The key points of this article are:

  • Prof. Ilya Strebulaev of Stanford University highlights the contributions of VCs in financing some successful startups.
  • However, the article argues that the entrepreneurs or “Unicorn-Entrepreneurs” behind these ventures should receive more credit for their success.
  • Examples cited include Apple, Microsoft, Alphabet (Google), Amazon, Nvidia, Meta (Facebook), and Tesla.
  • The article suggests that business schools should focus more on teaching “Unicorn-Entrepreneurship” to help create more successful ventures outside of Silicon Valley.

Who Are The Real Catalysts In 7 VC Unicorns: VCs Or Entrepreneurs?
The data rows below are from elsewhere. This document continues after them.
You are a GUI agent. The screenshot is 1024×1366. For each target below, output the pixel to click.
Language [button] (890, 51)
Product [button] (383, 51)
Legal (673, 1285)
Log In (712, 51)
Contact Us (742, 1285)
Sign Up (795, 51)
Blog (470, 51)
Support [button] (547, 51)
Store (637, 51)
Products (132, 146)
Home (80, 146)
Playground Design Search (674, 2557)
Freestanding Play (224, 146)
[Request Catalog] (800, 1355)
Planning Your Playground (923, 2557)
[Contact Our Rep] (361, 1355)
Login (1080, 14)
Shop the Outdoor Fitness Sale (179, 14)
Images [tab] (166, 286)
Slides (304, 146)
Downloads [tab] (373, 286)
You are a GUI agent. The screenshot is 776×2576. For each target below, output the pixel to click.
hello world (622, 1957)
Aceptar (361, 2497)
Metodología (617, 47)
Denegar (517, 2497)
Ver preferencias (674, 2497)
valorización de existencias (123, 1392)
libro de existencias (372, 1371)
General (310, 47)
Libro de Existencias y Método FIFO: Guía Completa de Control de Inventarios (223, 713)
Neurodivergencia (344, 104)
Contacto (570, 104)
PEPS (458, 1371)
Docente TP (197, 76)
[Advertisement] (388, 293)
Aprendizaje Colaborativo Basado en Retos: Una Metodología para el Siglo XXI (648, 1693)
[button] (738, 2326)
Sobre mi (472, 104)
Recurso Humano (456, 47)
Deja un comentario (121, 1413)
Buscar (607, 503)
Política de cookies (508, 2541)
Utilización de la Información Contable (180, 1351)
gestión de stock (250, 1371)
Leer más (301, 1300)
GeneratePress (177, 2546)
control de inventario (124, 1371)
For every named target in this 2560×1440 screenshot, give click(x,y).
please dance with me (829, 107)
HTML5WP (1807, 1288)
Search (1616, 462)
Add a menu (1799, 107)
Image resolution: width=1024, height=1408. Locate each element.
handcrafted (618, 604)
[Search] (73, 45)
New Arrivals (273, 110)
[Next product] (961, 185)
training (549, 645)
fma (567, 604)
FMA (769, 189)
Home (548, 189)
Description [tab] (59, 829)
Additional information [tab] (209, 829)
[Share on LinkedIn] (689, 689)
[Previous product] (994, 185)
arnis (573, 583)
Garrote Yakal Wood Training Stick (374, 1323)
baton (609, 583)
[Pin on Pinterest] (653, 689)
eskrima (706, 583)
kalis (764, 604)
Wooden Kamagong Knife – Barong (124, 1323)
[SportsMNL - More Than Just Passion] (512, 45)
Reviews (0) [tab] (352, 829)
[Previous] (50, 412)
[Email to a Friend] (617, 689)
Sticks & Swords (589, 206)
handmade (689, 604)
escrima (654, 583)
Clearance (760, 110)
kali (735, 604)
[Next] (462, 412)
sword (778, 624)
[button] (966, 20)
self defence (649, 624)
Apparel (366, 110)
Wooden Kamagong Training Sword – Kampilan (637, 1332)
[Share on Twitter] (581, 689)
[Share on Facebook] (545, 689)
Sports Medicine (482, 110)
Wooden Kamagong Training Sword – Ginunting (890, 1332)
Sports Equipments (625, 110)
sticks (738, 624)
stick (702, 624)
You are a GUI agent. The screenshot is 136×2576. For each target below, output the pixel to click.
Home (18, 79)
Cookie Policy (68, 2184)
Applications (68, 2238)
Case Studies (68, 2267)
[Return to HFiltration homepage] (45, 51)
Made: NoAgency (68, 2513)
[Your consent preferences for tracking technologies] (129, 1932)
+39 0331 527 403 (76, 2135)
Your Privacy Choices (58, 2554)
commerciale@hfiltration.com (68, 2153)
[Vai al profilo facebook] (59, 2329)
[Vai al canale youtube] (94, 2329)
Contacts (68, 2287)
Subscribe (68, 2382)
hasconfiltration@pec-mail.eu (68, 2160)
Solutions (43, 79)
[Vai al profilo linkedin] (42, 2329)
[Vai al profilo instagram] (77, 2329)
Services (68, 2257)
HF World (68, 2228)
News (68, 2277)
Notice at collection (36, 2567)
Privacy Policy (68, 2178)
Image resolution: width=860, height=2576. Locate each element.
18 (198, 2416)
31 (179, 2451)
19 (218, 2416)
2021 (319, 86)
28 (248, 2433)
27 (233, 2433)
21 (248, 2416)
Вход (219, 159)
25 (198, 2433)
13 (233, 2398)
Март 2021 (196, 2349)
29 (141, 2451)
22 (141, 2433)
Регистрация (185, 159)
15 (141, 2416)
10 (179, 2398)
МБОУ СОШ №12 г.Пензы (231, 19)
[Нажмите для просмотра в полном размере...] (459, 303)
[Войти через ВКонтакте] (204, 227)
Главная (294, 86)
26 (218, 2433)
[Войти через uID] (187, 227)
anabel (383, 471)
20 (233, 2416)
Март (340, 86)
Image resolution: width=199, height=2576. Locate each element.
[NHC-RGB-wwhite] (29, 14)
Prof. Ilya Strebulaev of Stanford University points out the contributions of VCs by noting that they were financiers of some giant VC-backed “startups” of the last 50 years. But, in VC as in life, what you see may not always be what you get. The list includes:

  • Apple: Apple is an interesting company. VCs invested in Apple, and then the board, which included the VCs who funded Apple, fired Jobs. Over the next few years, Apple was fast speeding downhill on its way to irrelevance. Out of sheer desperation, Jobs was invited back and, with funding from Bill Gates, turned Apple into one of the world’s greatest companies.
  • Microsoft: Bill Gates and Paul Allen started Microsoft and built it into the leader at the center of the emerging personal computer industry. After he took off, he raised a small amount of VC primarily because he wanted an experienced investor on his board.
  • Alphabet: About 10 VCs rejected Google when it was launched. And by the time leading VCs invested in the company, it had taken off and had launched the business of selling search terms. The VCs came later.
  • Amazon: Jeff Bezos raised capital from a group of angels, including his parents, to start Amazon.com. After taking off, he obtained late-VC to dominate online retail. John Doerr invested in Amazon when it had just jumped from around $500,000 in revenue the year before to more than $15 million and was due to hit $148 million the next year.
  • Nvidia: Silicon Valley VC fund (Sequoia) should get credit along with Jensen Huang and the management team. The VC fund seems to have invested when Nvidia was a real startup, i.e., before customers or users.
  • Meta: Mark Zuckerberg took off with funding from his family and fellow students. By the time VCs realized his potential, he had attracted so many users and created so much credibility and proof of potential that he was able to get VC with proxies from the investors to control their votes. Zuckerberg controls more than 50% of Facebook’s voting rights but owns less than 30% of the company.
  • Tesla: Unicorn-Entrepreneurs, i.e., entrepreneurs who have already built a very successful venture, often find it relatively easy to get VC for their next venture. Musk was already a cofounder of Paypal and had invested his capital in Tesla.

This is not to undermine the role of VCs in taking risks and providing valuable funding. Instead, it emphasizes the context in which VCs excel – when they can invest in potential unicorn-ventures after Unicorn-Entrepreneurs have demonstrated proof of potential. We need more Unicorn-Entrepreneurs. And more business schools that teach Unicorn-Entrepreneurship that can make VC more successful everywhere, especially outside Silicon Valley.

MY TAKE: We should replace VC with Unicorn-Entrepreneurship as the prime focus for business schools. Placing the spotlight on Unicorn-Entrepreneurship, which was used by 94% of billion-dollar entrepreneurs to start without VC and 76% to scale without VC, can help all entrepreneurs to create unicorns everywhere rather than the few in Silicon Valley. And it can also create more unicorns for VCs.